Although the turbocharger matching in engine system design should be targeted for normal operation rather than such a malfunctioning failure mode, the effect of such a failure mode needs to be checked as part of a reliable and robust design.
The control factors are the measures that can be changed in design to affect the mean response of the component or system to reduce variability.
The response refers to the output of the component or system in the form of force, energy, material, signal, etc. For example, the set point of VGT vane opening is a control factor, but the tolerance of the VGT opening due to turbine actuator errors is a noise factor. Changing control factors can make the system function more robust (i.e., less sensitive to the influence of noises). The error states identify the failure modes. The error states reflect the deviation of the intended function, and they are potential failure modes.

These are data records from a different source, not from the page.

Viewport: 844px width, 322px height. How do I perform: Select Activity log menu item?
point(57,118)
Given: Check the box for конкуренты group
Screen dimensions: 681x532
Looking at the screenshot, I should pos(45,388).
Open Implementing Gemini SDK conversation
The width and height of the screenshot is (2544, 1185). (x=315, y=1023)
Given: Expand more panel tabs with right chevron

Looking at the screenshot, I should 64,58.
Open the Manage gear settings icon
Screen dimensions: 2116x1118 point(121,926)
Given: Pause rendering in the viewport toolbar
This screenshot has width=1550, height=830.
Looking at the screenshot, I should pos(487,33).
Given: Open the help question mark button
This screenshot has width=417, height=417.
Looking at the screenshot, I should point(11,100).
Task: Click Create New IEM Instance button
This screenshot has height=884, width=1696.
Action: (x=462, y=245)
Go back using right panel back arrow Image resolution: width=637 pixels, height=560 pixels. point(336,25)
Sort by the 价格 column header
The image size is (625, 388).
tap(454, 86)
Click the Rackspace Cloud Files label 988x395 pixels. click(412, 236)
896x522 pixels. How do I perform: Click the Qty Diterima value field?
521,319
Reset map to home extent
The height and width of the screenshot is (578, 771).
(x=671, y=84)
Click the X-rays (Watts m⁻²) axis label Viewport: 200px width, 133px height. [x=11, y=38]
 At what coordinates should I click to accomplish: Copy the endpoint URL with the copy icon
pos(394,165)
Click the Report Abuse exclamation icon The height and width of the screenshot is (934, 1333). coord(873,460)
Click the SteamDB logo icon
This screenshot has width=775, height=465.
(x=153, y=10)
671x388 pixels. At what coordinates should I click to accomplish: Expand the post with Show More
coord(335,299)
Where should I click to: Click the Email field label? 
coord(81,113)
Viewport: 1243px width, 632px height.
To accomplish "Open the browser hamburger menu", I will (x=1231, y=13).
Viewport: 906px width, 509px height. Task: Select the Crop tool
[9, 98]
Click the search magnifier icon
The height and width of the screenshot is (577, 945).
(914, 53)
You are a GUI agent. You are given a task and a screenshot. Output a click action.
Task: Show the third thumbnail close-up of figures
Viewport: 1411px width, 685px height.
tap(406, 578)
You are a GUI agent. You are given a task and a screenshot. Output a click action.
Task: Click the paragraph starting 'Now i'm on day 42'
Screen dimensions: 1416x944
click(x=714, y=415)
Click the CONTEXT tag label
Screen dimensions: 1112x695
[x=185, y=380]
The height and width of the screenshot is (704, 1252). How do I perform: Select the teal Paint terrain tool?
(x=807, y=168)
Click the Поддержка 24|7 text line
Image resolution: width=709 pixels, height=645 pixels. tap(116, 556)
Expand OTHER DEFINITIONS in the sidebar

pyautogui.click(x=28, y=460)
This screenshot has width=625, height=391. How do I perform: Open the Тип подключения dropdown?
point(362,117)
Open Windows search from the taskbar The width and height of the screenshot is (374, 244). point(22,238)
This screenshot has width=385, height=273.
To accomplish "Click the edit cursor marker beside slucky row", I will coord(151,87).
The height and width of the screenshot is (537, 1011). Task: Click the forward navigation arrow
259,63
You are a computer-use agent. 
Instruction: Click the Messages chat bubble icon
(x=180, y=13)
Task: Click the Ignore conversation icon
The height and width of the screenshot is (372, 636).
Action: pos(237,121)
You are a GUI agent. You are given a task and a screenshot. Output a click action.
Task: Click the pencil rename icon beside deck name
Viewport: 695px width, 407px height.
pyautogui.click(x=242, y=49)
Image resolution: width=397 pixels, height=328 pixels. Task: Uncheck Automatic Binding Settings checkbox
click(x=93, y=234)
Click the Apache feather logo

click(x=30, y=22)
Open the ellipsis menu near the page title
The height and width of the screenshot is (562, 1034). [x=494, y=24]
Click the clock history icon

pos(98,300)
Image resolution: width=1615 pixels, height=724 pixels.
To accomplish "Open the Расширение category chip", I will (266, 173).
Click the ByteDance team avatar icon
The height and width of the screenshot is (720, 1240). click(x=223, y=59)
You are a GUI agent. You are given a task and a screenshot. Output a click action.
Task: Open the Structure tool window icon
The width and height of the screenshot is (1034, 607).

There are seven types of failure modes, namely omission of action, excessive action, incomplete action, erratic action, uneven action, action too slow, and action too fast. For example, the error states for a diesel aftertreatment system may include excessive tailpipe emissions, excessive back pressure, increased BSFC, decreased time between DPF regeneration cycles, etc.
At the end, a robustness checklist can be developed to manage the noise factors and failure modes. Each failure event is assessed by the frequency of occurrence of the cause (O), the severity of the effect (S) and the ability of detection (D, Fig. 1.9). To quantify the risks, each failure mode may have a risk priority number, calculated as the product of occurrence, severity, and detection. Design changes are usually required in order to reduce the occurrence and the severity and consequently the risk.